How do I apply the distributive law to ∑(k xi + j yi)?

[dE_logics]

If I have ∑(k x_i + j y_i)...how will I apply the distributive law on it?...I mean how do you split this notion?

 

[tiny-tim]

Hi dE_logics!

∑(k x_i + j y_i)

= ∑(k x_i) + ∑(j y_i)

= k ∑(x_i) + j ∑(y_i)

(if the ∑ is over infinitely many terms, you may have to be careful about convergence …

but if for example all the terms are positive, then there's no difficulty )

 

[dE_logics]

Hi dE_logics!

∑(k x_i + j y_i)

= ∑(k x_i) + ∑(j y_i)

= k ∑(x_i) + j ∑(y_i)

(if the ∑ is over infinitely many terms, you may have to be careful about convergence …

but if for example all the terms are positive, then there's no difficulty )

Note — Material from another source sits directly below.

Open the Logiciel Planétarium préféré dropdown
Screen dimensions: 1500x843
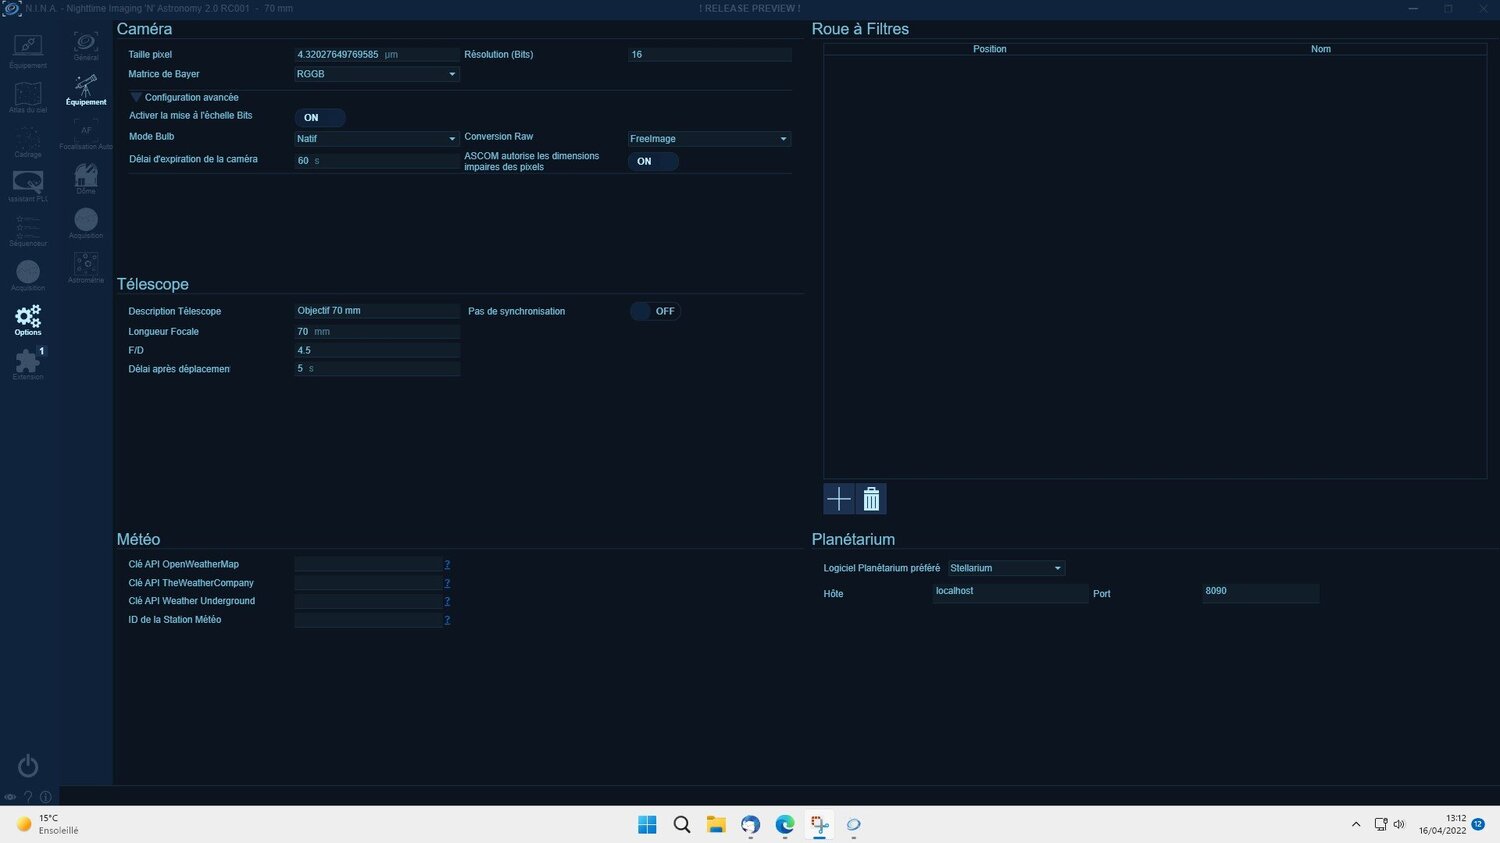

So we won't get ∑(k x_i) + ∑(j y_i)...that was too a possibility.

So let's take an e.g. -

x1 = 1, x2 = 2, x3 = 7, x4 = 1
y1 - 19, y2 = 8, y3 = -10, y4 = 0
k = j= 3

∑(k x_i + j y_i) gives -30

k ∑(x_i) + j ∑(y_i) = -30

and

∑(k x_i) + ∑(j y_i) = -30

So both of the solutions are true...does everyone agree?...I mean -

∑(k x_i) + ∑(j y_i) = k ∑(x_i) + j ∑(y_i)

 

[HallsofIvy]

So we won't get ∑(k x_i) + ∑(j y_i)...that was too a possibility.

??Yes, we will, that was Tiny-tim's first step! But you asked about the distributive law and that hasn't been used yet, so then he factored k and j out.

So let's take an e.g. -

x1 = 1, x2 = 2, x3 = 7, x4 = 1
y1 - 19, y2 = 8, y3 = -10, y4 = 0
k = j= 3

∑(k x_i + j y_i) gives -30

k ∑(x_i) + j ∑(y_i) = -30

and

∑(k x_i) + ∑(j y_i) = -30

So both of the solutions are true...does everyone agree?...I mean -

∑(k x_i) + ∑(j y_i) = k ∑(x_i) + j ∑(y_i)

Yes, of course.

 

[dE_logics]

Oh...I didn't see that...thanks.